● **Activity list**
1) Decide whether each statement (a), (b) and (c) agrees with the forum excerpt, answering yes or no and quoting the deciding words from the forum excerpt: (a) The PowerBook was bought on eBay for 30 dollars. (b) MacOS was used on the PowerBook to get through the last semester. (c) The person asking about the job market is looking only for remote jobs.
2) Write a continuation of the forum excerpt about running Debian on an old PowerBook, beginning after its last sentence.

How's the job market there, especially for IT jobs? I'm looking for remote stuff so that I could move anywhere but it seems like the whole IT sector is suffering at the moment so I'm also looking at in-person or hybrid jobs.

[–] hdnclr 3 points 1 year ago

even just an older version of Windows or Linux

Maybe this is obscure enough: I used Debian PPC on an old Apple PowerBook G4 back in 2011 to get me through my last semester of community college. My main laptop had finally died (The CPU had overheated, it was an old hand-me-down that barely ran XP before I loaded linux on it, and its fan had always ran hot). I found the PowerBook on ebay for 30 bucks and decided, after 10 minutes of research, to give it a shot. Of course, MacOS on it was a no-go, as it no longer got updates and most software for MacOS was no longer packaged for PPC. It was my first experience using a different/non-mainstream architecture, and it was rough.

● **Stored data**
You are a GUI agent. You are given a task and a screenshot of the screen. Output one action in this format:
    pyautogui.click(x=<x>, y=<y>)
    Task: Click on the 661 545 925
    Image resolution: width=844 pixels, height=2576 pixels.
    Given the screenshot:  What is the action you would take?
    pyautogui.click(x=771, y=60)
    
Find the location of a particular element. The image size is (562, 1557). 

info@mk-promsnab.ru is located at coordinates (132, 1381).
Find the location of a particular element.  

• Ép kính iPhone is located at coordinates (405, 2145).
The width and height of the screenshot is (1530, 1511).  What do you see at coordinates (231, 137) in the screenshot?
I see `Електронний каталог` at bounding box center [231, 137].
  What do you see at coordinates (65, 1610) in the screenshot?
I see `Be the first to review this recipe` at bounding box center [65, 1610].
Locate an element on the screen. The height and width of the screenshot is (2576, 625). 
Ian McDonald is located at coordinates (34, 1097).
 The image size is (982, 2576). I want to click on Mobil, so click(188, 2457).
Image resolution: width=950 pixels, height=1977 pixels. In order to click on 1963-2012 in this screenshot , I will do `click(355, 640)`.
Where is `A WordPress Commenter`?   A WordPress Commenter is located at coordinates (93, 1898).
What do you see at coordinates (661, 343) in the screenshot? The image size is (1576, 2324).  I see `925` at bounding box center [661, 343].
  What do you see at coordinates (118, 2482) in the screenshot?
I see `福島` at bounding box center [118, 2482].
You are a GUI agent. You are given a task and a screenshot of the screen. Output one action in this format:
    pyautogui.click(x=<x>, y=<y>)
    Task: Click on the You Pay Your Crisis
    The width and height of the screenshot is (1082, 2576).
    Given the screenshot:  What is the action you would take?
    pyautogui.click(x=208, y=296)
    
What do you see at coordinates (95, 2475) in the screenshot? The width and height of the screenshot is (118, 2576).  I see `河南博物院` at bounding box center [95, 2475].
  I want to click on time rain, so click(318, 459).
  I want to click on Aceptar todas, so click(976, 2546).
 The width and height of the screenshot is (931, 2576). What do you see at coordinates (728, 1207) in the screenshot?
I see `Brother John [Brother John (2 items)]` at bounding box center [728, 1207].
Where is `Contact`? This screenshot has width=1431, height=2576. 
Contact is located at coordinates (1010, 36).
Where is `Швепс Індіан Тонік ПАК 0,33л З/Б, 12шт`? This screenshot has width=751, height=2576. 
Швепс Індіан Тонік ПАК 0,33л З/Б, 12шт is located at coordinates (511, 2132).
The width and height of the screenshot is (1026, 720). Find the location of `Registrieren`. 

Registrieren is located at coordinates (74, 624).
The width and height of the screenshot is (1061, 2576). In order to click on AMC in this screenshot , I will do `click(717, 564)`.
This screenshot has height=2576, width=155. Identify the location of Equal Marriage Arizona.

● **Your responses**
1)
(a) Yes: "I found the PowerBook on ebay for 30 bucks"
(b) No: "Of course, MacOS on it was a no-go"
(c) No: "so I'm also looking at in-person or hybrid jobs"

2)
The main things I needed, like Firefox and Libreoffice, worked well enough. I got gameboy and N64 emulators working, which was enough gaming for me at the time. My main issues were getting Flash to work just so that I could use one website our college used for one of our classes. I remember spending hours trying to get a third-party Flash plugin working (I think it was called "pepper" and having all kinds of trouble with it. I also remember just wanting to watch a movie or TV show in VLC, and although VLC worked like a champ, there were some formats/codecs that would just lag hellaciously on it, and when I researched, the answer I found was that they just didn't play nice with PowerPC architecture (or more precisely, the drivers for the onboard graphics for this PowerPC cpu... some combination of it all) and that nobody really wanted to work on the issue. Because hardly anyone was using PowerPC on their regular computer by then.

Every time I went to install something, there was a 50/50 chance that it wasn't available in the repos. I'd hear about new software coming out - the linux community seemed to really be growing then, and ElementaryOS was taking off and with it, a lot of modern-looking linux apps and stuff built on Electron was coming out - but it was usually not out there for PPC. I couldn't use Spotify, I don't even think the web version worked. I couldn't play Minecraft (lol I think the laptop would've died if I'd even attempted that). I'd grown fond of Sublime Text Editor (look, i've grown up a lot since then) and it wasn't available. I was basically limited to FOSS apps that someone, anyone, had been kind enough to build and put in the repos for my silly little dying architecture. Or FOSS apps that I was brave enough (with my limited linux know-how at the time) to try to compile (I think I compiled mupen64plus for it? I think that was the only one I had to do)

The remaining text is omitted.